§ What to work on:
The word "agent" marks the lines you need; copy each of them from the data.

§ Entries provided:
↓
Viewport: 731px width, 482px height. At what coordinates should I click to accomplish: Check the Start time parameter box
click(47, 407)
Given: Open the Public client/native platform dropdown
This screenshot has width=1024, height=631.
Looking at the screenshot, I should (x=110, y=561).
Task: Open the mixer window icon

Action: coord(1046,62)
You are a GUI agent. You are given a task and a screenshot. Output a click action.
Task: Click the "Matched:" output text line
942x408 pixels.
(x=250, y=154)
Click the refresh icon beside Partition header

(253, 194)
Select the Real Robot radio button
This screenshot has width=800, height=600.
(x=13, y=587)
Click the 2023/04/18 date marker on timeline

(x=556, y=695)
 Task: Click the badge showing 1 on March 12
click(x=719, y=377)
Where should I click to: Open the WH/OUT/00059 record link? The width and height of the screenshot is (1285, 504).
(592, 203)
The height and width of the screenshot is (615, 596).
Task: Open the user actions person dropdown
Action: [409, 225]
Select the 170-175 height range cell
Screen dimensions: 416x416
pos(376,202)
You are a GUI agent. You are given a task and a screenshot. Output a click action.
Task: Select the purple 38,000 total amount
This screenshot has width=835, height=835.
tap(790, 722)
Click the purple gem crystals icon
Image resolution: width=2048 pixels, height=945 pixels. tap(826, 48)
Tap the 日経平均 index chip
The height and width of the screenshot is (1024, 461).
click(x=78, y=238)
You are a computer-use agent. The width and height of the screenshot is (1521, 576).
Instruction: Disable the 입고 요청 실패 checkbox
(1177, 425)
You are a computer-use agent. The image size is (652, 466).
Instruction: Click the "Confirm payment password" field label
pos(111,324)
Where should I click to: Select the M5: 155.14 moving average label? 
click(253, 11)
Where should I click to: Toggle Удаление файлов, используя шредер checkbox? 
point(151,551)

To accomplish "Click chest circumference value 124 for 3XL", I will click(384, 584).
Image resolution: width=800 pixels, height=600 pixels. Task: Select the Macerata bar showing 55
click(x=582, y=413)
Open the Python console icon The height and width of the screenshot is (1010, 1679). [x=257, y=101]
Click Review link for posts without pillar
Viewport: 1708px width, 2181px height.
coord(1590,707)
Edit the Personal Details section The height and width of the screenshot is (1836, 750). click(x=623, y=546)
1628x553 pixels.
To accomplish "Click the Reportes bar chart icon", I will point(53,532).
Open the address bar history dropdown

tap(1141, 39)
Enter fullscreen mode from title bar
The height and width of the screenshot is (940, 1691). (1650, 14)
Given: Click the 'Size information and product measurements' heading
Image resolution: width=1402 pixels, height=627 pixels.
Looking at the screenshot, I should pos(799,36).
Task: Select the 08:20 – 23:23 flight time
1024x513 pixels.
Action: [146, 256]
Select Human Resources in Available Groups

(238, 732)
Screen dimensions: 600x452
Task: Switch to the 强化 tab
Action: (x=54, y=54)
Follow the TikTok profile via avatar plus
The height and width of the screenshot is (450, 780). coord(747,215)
↑
§ Reply to the task:
You are a GUI agent. You are given a task and a screenshot. Output a click action.
You are a GUI agent. You are given a task and a screenshot. Output a click action.
You are a computer-use agent. The width and height of the screenshot is (1521, 576).
You are a computer-use agent. The image size is (652, 466).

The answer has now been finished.